2006 is 'even', so I don't know why I've got my hopes up
Hurrah for the ass end of 2005! Hurrah for reflection of crap year by some beautiful water! Hurrah for lazy posting! Suck it up, bitches.
19 Things about me (because even numbers are bad luck):
1. I am absolutely terrified of Rabbits & people that dress up in the life size costumes at shopping centres, etc. I'd never be able to visit Movie World / Disneyland.
2. I believe that a well fitted bra is the most important part of a girl's outfit.
3. I'm currently feeling lazy because I haven't done any serious exercise since last week.
4. I am a secret aviation enthusiast, but I only like the big jumbo jets. You might often find me out the back of the airport, getting all jizzed up when the big internationals take off over my head. If a boy took me on a date to have dinner at the airport, then some plane watching, I'd be his forevs.
5. My job doesn't challenge me anymore and I know that I can do a lot better. However I seem stuck in my comfort zone. I aim for 2006 to break out and get that job that I deserve.
6. I hate my nipples.
7. My heart has been broken twice, all in the same year (2005). Once was the Ex-Fucker, where he tricked me into sleeping with him, by telling me that he wanted to get back together. The other was The Athlete - subject of my long but unattainable crush - who finally confessed his feelings, but out of deference to the Ex-Fucker, proceeded to 'take it all back'. No wonder why I'm thinking of locking up my heart in 2006.
8. I'm scared my brother might move to Japan permanently.

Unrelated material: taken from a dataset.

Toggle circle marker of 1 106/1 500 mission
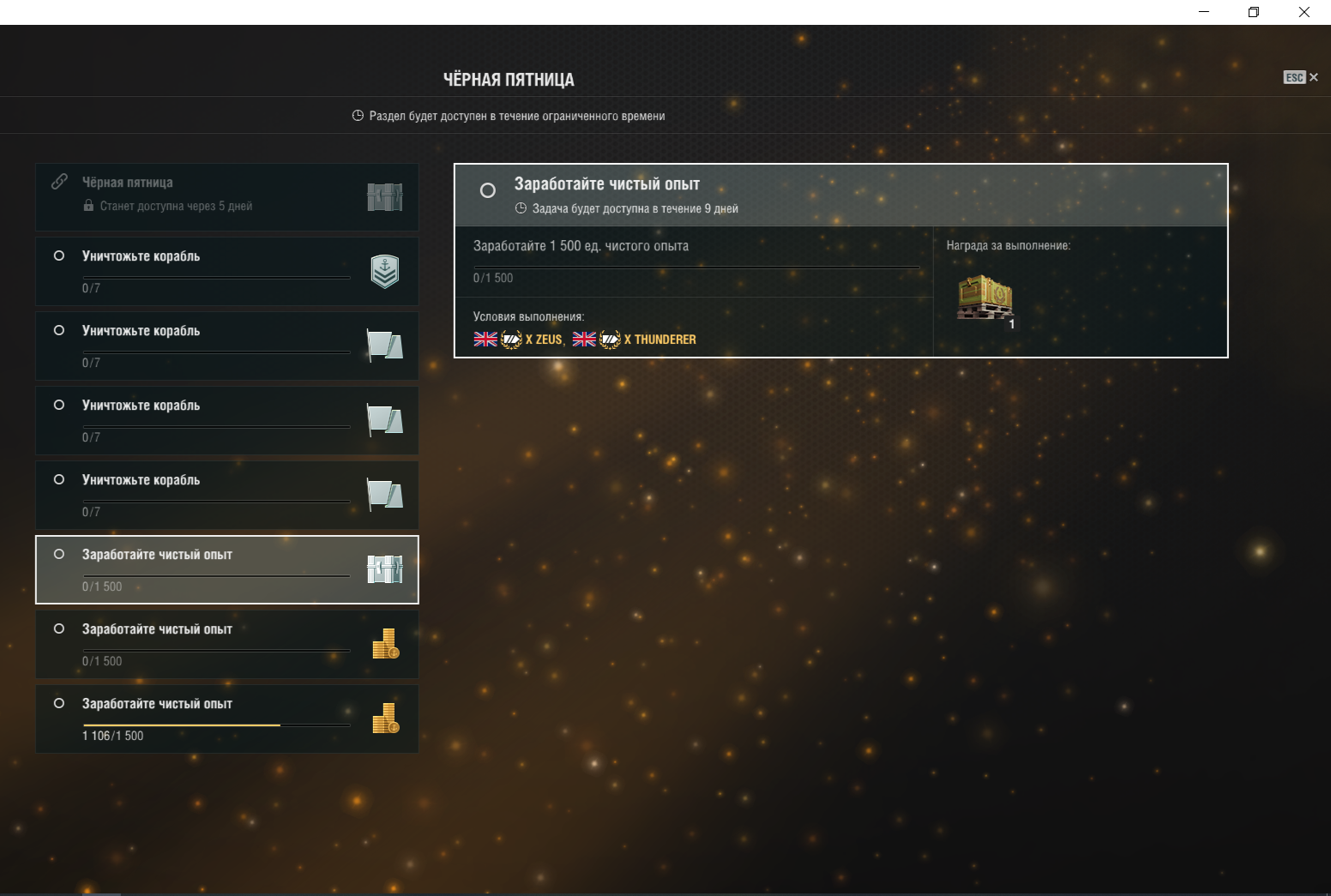 pyautogui.click(x=59, y=703)
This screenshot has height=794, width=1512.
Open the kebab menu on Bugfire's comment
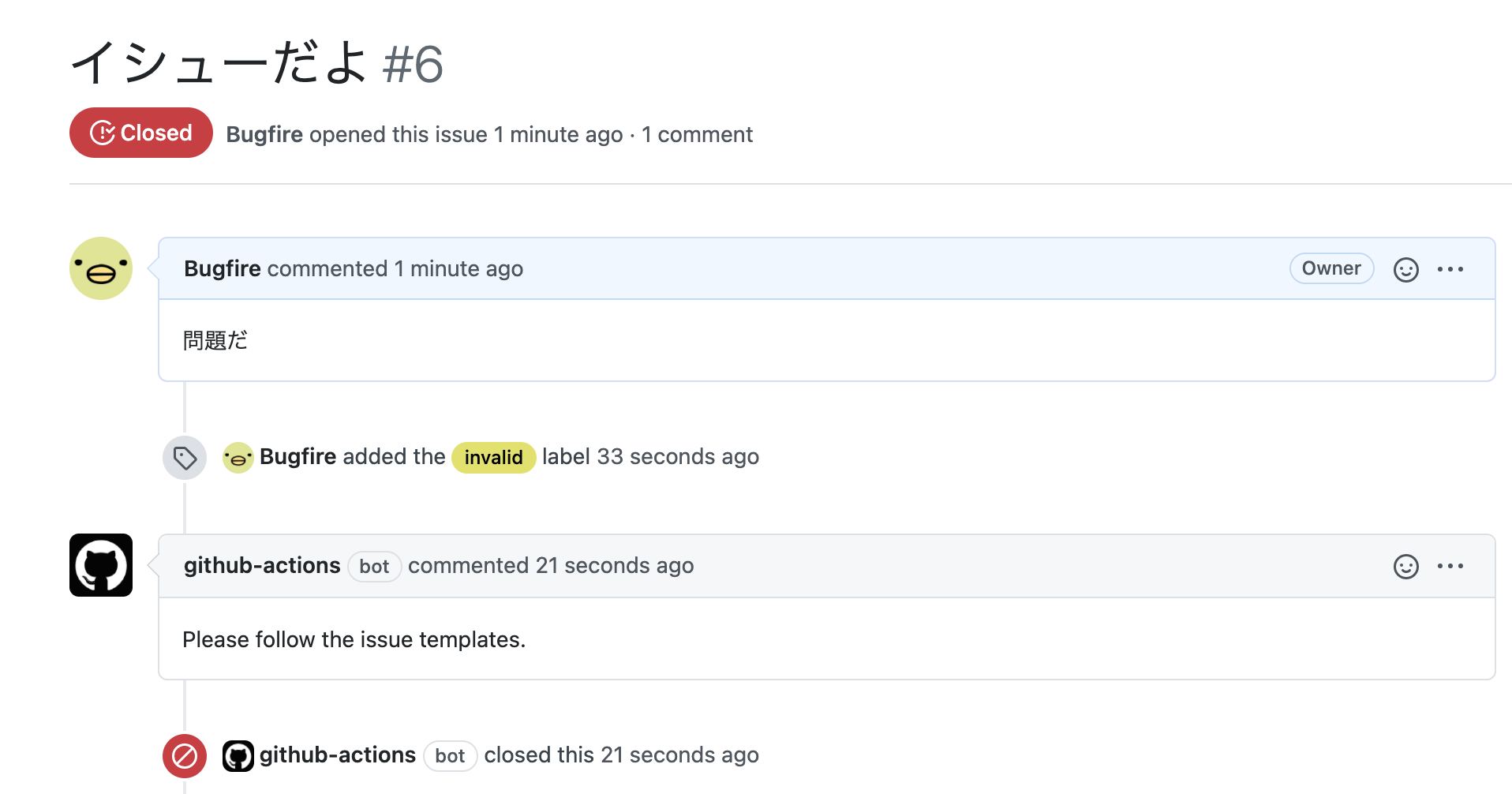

9. I'm fastidious about cleaning my sink. I heart Ajax.
10. I never really fitted in at high school. I wasn't tight with any one particular group - even though I had many friends from all different groups, I was sorta transient. I also prefered hanging out with the guys, rather than the girls. Less bitchiness.
11. I could have gone on with my netball career, 'cept I was lazy and more focused elsewhere. Then I nearly lost my leg from having a corked calf 'deliberately' inflicted to try and 'quieten' me during a match, and have vowed that if I ever find that bitch from NSW again, she's fucked.
12. I am a bag and shoe aficionado. Although, due to above injury, my wearing of high heels these days is few and far between.
13. I often will just open my cutlery drawer and look inside. It makes my heart sing to see the knives and forks and spoons all in their little compartments, with a sprinkling of pink cheap handled cutlery from Safeway for some cheer. Observe:
14. My other secret passion is history - particularly European aristocratic history. I am obsessed with their secret societies and protocols and will devour any book about the subject.
15. I have really sensitive skin, and don't wear a lot of make-up because of it. Hence, I perpetuate the tomboy myth surrounding me even further.
16. Balloons make me so happy; they are an instant cheer up for me. Not with things on them - just plain, colourful and helium-ised. I often think about buying a whole bunch and just distributing them throughout my apartment, but can't justify the cost. Again, if a boy was to give me a bunch of pink balloons, I'd be his forevs.
17. I lost a lot of 'friends' because I stood up for myself two years ago. As a result, I've spent a bit of time being lonely, but I'd rather be lonely than have friends that want to cut you up behind your back.
18. I haven't eaten microwave popcorn since I changed my diet for good, two months ago. I will eat it again one day, just when I feel a bit more in control.
19. I'm meant to be somewhere in five minutes, and I haven't even had my shower yet. Fuck. Luckily I'm finished!!
Anyway, this may or may not be my last post for 2005. Happy 2006 to everyone that read my crap this year & be good on NYE. Or if you can't be good, be good at whatever you're doing. And watch the news for drunk girls pashing policemen.